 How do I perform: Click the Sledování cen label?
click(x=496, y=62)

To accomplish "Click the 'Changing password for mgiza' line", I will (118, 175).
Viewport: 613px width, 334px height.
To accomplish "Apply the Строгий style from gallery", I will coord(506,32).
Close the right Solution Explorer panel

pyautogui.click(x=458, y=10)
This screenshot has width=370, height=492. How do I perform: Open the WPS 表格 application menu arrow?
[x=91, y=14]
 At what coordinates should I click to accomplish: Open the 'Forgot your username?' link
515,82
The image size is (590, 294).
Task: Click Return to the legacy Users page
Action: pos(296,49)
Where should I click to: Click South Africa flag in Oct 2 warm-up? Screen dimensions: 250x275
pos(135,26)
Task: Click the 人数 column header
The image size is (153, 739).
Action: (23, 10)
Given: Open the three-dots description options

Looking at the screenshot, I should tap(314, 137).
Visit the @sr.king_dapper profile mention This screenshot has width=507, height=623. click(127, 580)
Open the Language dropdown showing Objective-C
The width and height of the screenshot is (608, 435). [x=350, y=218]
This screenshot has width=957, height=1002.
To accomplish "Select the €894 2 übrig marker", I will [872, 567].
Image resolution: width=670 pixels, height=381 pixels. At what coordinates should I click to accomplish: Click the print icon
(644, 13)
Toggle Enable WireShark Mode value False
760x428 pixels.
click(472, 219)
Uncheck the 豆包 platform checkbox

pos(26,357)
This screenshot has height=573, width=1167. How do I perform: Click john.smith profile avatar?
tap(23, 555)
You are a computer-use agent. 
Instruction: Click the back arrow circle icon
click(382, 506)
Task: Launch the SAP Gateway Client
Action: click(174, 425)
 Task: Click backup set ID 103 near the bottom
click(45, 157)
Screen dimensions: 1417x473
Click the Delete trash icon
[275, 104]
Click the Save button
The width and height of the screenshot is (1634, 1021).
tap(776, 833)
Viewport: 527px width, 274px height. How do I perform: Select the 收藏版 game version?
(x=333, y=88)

□ □ □

TASK ITEM: Please transcribe the material above in full, keeping every character intact.

EXERCISE SOLUTION:
 How do I perform: Click the Sledování cen label?
click(x=496, y=62)

To accomplish "Click the 'Changing password for mgiza' line", I will (118, 175).
Viewport: 613px width, 334px height.
To accomplish "Apply the Строгий style from gallery", I will coord(506,32).
Close the right Solution Explorer panel

pyautogui.click(x=458, y=10)
This screenshot has width=370, height=492. How do I perform: Open the WPS 表格 application menu arrow?
[x=91, y=14]
 At what coordinates should I click to accomplish: Open the 'Forgot your username?' link
515,82
The image size is (590, 294).
Task: Click Return to the legacy Users page
Action: pos(296,49)
Where should I click to: Click South Africa flag in Oct 2 warm-up? Screen dimensions: 250x275
pos(135,26)
Task: Click the 人数 column header
The image size is (153, 739).
Action: (23, 10)
Given: Open the three-dots description options

Looking at the screenshot, I should tap(314, 137).
Visit the @sr.king_dapper profile mention This screenshot has width=507, height=623. click(127, 580)
Open the Language dropdown showing Objective-C
The width and height of the screenshot is (608, 435). [x=350, y=218]
This screenshot has width=957, height=1002.
To accomplish "Select the €894 2 übrig marker", I will [872, 567].
Image resolution: width=670 pixels, height=381 pixels. At what coordinates should I click to accomplish: Click the print icon
(644, 13)
Toggle Enable WireShark Mode value False
760x428 pixels.
click(472, 219)
Uncheck the 豆包 platform checkbox

pos(26,357)
This screenshot has height=573, width=1167. How do I perform: Click john.smith profile avatar?
tap(23, 555)
You are a computer-use agent. 
Instruction: Click the back arrow circle icon
click(382, 506)
Task: Launch the SAP Gateway Client
Action: click(174, 425)
 Task: Click backup set ID 103 near the bottom
click(45, 157)
Screen dimensions: 1417x473
Click the Delete trash icon
[275, 104]
Click the Save button
The width and height of the screenshot is (1634, 1021).
tap(776, 833)
Viewport: 527px width, 274px height. How do I perform: Select the 收藏版 game version?
(x=333, y=88)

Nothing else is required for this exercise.